How to Pronounce the ed ending
‘ed’ endings are sounds that many people struggle to either reproduce correctly or just flat out drop of the end of the word. ‘ed’ endings are so important in the English language, meanings, tenses, and comprehension can all be affected by using the wrong sound or no sound at all.
The question is:
-How to pronounce the ed ending?
The answer is:
- In 3 ways - /Id/ or / t/ or / d/
OK OK, that didn’t help very much!
Rules are as follows below
- that it is the sound that is important, not the letter or spelling. For example, “fax” ends in the letter “x” but the sound /s/; “like” ends in the letter “e” but the sound /k/.
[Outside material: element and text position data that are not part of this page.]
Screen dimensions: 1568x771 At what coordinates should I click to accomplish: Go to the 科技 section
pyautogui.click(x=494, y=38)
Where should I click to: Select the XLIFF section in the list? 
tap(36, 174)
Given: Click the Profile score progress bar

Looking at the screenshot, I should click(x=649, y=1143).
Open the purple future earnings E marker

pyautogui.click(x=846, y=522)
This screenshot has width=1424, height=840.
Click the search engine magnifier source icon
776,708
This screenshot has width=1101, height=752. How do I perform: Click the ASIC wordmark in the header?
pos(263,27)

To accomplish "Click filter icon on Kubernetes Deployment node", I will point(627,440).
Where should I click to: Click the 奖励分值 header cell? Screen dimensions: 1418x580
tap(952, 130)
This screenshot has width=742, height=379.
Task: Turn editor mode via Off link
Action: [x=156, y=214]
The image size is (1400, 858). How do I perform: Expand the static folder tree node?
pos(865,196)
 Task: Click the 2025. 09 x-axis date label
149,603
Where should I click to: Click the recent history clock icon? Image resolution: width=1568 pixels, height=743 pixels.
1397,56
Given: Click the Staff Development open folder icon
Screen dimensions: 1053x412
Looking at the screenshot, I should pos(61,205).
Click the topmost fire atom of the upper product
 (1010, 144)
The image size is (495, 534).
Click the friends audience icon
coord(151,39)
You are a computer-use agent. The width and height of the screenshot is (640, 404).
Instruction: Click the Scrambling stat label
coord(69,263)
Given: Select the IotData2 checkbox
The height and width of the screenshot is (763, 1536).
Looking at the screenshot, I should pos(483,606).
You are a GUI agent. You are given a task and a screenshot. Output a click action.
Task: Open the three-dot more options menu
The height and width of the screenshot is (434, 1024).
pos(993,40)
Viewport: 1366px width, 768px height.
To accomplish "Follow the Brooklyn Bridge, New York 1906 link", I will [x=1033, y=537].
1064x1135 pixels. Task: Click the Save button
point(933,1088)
1.) If the word ends with one of the following sounds: /t/, /d/, pronounce the ‘ed’ ending as /Id/
|Collected||V||/ kəˈlektID /|
2.) If the word ends with a voiced consonant: /b/, /g/, /v/, /z/, /ʒ/, /dʒ/, /ð/, /m/, /n/, /ŋ/, /l/, /r/ or a Vowel sound, pronounce the ‘ed’ ending as /d/
3.) If the word ends with a Unvoiced consonant: /p/, /k/, /f/, /s/, /ʃ/, /tʃ/, pronounce the ‘ed’ ending as /t/
4.) Exceptions The following -ed words used as adjectives are pronounced with /Id/:
So we say:
- an aged man /Id/
- a blessed nuisance /Id/
- a dogged persistence /Id/
- a learned professor – the professor, who was truly learned /Id/
- a wretched beggar – the beggar was wretched /Id/
But when used as real verbs (past simple and past participle), the normal rules apply and we say:
- he aged quickly /d/
- he blessed me /t/
- they dogged him /d/
- he has learned well /d/ or /t/
The final letter is not important, it is the final sound which affects the ‘ed’ ending.